Third, the lyrics. By this point, Gina and I were not yet formally Arcati Crisis, but we had made a regular habit of writing and arranging together. My songs were the typical songs anyone would write – love songs and kiss-off songs. But, Gina’s songs seemed to exist in a shared universe of apocalyptic dystopia with tinges of the fantastic. I hadn’t ever heard anyone write like that aside from heavy metal bands, or whatever we’d call Rush. Except… this “Turin Brakes” song sounded just like Gina.
Two black lines streaming out like a guidance line.
Put one foot on the road now where the cyborgs are driving,
With the WD-40 in their veins the screeching little brakes complain.
What the hell did that all mean?! Why were there cyborgs driving? How amazing was that image about them having WD-40 in their veins? And, yet, the chorus was something more like what I would write – self-deprecating and wistful, with my personal favorite “on the shelf” metaphor that I’ve used countless times.

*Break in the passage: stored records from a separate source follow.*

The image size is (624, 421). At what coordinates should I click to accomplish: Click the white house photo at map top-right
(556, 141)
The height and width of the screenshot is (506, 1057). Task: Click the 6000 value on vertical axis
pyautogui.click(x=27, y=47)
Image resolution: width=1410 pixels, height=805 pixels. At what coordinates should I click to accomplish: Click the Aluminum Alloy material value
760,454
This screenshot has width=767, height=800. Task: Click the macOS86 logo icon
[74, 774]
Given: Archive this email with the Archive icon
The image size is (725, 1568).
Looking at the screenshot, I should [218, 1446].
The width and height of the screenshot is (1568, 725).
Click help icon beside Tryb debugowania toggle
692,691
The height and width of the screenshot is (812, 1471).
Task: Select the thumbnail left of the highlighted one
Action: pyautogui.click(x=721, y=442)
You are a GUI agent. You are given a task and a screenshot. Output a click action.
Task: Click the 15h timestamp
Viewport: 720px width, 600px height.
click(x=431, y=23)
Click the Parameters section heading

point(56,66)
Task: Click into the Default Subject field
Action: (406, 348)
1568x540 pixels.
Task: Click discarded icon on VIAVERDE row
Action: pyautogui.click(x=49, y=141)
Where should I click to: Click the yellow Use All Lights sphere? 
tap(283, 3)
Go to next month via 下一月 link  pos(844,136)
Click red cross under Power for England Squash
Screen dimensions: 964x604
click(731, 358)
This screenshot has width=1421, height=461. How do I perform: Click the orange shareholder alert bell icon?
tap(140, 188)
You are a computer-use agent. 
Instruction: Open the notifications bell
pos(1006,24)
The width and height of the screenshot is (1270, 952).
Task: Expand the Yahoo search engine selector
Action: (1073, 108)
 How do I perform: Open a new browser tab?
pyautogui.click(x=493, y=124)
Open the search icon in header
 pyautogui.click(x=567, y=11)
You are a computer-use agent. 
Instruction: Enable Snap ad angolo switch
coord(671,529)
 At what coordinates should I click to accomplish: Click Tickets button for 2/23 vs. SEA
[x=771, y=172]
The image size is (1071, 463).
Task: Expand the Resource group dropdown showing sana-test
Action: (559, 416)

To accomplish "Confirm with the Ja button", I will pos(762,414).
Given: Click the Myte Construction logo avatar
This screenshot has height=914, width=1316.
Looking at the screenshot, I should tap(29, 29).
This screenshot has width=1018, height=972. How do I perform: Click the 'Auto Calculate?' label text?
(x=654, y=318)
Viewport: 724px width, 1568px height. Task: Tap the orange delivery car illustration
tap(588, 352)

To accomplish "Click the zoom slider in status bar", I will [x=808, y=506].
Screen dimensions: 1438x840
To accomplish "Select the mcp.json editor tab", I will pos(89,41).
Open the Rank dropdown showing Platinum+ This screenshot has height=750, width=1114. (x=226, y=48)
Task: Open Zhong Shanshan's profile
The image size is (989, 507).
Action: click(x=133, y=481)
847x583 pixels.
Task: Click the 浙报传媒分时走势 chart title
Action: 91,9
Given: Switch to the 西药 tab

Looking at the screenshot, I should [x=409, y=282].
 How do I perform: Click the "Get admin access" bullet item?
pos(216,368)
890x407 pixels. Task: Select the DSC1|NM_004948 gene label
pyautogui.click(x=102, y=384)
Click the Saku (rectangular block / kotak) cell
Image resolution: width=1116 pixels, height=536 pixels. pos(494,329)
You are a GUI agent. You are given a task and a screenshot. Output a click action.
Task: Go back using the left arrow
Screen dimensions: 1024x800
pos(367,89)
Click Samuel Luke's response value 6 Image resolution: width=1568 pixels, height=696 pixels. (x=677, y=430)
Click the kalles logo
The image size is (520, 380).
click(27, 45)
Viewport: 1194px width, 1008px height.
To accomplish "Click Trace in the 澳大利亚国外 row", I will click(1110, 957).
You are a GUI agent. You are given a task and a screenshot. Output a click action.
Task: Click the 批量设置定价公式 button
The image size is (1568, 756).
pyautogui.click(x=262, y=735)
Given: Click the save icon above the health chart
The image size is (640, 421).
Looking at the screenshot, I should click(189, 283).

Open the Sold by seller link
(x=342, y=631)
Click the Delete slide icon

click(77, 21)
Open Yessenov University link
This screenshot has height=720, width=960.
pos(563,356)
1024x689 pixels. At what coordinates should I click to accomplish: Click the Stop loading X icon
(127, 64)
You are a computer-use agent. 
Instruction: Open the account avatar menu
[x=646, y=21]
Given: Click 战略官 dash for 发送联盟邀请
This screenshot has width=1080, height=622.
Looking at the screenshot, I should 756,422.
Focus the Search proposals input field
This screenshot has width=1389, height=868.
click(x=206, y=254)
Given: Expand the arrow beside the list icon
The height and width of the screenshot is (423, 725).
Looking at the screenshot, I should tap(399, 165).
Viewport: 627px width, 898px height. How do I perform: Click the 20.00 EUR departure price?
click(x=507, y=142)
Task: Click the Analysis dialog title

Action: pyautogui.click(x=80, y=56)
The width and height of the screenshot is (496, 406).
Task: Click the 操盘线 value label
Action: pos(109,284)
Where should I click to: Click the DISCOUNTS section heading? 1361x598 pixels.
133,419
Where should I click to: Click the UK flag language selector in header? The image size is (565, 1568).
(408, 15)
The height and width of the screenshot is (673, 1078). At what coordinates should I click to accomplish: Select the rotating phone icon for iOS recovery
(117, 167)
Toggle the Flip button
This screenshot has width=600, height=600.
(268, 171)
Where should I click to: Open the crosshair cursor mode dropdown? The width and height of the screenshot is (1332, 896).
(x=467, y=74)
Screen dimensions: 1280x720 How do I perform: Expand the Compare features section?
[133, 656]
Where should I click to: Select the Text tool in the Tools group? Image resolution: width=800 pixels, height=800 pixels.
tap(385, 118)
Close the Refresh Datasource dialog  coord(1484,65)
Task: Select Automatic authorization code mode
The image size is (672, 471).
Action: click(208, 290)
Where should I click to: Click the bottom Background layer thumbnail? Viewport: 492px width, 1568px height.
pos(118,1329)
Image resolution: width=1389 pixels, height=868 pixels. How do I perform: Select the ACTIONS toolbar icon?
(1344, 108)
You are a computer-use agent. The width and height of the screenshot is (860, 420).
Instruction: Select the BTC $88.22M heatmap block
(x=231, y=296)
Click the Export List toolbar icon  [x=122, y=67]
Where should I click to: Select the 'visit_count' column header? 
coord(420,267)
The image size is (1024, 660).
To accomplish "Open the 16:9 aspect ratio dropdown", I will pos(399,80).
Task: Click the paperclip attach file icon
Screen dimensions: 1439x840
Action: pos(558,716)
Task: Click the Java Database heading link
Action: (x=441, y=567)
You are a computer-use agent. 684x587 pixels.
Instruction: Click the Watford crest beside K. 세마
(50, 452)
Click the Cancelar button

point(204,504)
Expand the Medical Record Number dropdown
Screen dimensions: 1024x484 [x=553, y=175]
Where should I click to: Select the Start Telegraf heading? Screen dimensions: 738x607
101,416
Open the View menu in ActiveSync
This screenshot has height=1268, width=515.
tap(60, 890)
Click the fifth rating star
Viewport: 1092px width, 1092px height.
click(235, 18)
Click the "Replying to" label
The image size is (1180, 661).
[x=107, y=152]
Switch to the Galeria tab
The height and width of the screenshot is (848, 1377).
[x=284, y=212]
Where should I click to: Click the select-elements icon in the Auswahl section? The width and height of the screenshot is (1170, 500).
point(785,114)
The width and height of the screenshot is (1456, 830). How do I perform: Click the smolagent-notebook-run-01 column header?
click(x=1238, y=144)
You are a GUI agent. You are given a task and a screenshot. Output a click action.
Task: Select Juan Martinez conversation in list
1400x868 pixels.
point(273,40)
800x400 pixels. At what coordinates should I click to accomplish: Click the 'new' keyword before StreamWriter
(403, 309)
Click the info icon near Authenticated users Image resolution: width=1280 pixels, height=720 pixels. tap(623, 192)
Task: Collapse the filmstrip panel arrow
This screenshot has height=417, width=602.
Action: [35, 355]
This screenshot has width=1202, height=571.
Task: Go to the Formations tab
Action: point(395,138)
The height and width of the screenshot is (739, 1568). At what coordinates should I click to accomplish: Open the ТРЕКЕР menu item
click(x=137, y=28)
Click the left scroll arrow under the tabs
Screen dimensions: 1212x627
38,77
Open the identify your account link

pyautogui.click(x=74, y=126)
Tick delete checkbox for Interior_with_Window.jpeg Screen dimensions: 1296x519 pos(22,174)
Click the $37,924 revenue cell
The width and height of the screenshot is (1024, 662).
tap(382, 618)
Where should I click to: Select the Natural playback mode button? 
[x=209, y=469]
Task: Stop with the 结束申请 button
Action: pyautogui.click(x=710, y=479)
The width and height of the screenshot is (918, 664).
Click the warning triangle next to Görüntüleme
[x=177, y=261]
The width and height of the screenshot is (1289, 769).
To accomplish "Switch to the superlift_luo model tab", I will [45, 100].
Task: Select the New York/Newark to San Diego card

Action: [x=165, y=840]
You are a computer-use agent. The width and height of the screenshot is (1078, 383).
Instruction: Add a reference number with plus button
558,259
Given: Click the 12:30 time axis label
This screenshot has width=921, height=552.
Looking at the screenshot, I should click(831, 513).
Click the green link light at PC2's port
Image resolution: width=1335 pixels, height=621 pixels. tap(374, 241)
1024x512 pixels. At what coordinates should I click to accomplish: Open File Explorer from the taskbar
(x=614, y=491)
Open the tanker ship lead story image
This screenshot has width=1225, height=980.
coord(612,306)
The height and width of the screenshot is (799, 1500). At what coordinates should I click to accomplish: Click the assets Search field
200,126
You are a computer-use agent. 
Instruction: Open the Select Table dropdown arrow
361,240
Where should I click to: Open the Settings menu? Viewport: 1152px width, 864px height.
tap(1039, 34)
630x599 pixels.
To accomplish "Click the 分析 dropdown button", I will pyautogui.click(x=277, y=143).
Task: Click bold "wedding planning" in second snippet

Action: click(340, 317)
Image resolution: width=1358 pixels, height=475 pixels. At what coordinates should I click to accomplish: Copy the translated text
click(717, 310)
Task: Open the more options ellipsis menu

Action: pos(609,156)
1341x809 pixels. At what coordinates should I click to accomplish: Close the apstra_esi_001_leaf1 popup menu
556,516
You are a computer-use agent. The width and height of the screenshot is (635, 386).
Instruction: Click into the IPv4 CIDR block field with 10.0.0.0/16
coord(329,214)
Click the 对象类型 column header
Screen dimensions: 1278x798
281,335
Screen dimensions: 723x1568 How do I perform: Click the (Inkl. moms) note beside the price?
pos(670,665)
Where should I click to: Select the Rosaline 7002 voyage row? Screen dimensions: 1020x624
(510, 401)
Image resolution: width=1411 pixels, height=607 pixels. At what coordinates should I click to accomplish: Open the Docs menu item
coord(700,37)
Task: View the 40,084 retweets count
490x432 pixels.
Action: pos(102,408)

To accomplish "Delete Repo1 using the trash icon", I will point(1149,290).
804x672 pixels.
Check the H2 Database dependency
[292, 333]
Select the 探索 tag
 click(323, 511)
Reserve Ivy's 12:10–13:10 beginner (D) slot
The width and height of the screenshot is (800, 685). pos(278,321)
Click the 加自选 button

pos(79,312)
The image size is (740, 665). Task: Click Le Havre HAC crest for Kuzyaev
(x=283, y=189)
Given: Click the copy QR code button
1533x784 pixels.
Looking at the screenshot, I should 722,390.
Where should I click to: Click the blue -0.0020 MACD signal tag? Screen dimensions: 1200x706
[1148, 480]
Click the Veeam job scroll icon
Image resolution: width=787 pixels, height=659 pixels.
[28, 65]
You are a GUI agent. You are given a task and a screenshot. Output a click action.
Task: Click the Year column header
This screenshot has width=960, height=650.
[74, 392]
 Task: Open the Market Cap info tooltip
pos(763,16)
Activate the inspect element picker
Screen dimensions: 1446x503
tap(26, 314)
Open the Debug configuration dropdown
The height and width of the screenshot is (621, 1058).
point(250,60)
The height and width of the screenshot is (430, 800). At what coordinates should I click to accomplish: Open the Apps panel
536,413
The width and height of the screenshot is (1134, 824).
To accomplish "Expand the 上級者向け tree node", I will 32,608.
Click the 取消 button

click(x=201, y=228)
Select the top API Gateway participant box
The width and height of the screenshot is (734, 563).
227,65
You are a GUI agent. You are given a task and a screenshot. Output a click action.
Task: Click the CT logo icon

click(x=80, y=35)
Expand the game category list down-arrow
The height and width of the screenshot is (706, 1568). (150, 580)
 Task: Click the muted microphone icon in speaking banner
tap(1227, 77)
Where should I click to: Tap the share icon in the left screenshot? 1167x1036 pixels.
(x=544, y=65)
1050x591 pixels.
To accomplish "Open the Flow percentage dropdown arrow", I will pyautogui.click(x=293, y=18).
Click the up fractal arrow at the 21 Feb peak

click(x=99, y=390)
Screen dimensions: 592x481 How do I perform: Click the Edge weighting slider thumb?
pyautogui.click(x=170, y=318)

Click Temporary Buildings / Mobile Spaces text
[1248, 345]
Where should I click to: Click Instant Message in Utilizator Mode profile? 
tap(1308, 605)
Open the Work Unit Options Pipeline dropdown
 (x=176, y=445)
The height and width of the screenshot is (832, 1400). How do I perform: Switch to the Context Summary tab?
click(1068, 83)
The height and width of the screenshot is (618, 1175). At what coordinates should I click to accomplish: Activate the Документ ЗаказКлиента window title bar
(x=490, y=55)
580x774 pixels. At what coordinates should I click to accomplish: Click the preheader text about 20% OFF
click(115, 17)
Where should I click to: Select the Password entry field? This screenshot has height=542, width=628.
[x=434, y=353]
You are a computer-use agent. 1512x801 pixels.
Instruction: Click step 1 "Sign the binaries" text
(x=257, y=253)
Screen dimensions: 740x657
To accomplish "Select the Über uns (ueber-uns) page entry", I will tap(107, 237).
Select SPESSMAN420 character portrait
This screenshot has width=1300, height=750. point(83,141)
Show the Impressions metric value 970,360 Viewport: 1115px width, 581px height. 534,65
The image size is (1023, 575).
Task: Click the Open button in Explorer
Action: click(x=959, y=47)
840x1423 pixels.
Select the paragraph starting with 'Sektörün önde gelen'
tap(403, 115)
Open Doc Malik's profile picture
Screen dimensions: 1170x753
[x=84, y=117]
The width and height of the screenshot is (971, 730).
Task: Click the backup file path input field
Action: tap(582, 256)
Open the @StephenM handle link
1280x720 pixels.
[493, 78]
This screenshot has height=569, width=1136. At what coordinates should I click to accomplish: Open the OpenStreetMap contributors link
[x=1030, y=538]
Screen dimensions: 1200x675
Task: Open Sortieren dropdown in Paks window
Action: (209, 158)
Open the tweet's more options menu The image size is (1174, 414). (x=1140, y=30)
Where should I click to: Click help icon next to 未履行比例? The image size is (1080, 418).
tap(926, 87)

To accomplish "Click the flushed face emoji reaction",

Oh please save me, save me from myself.
I can’t be the only one stuck on the shelf.
You said you’d always fall for the underdog.
I had no reason to think every Turin Brakes song would follow this same formula, but I was curious to find out.
Broadly, it turns out that they do. They are almost always semi-acoustic. They almost always sound androgynous. And, there is often some little hint of something heightened or fantastical in the way they describe the world.
I’ve bought eight full-length Turin Brakes records since hearing “Underdog (Save Me” all those years ago, plus many singles, EPs, and unplugged releases. I love every one. They have one of the highest ratios of 4- and 5-star song ratings out of almost every artist in my catalogue.
I still don’t know a single thing about them, other than that my curiosity about their gender finally got the best of me and I’m pretty sure they are two men.
Other than that, and the glimpse of one of them in profile in the thumbnail above, they’re still a blank slate to me. All I know is from time to time I check to see if they have a new release, and if they do I buy it and love it.
Turin Brakes is my secret favorite band. They’re still a secret to me because I love their music so much that I like to peer into every one of their songs as if it is a mirror and see myself reflected. I feel like if I knew anything about them, it might ruin the spell.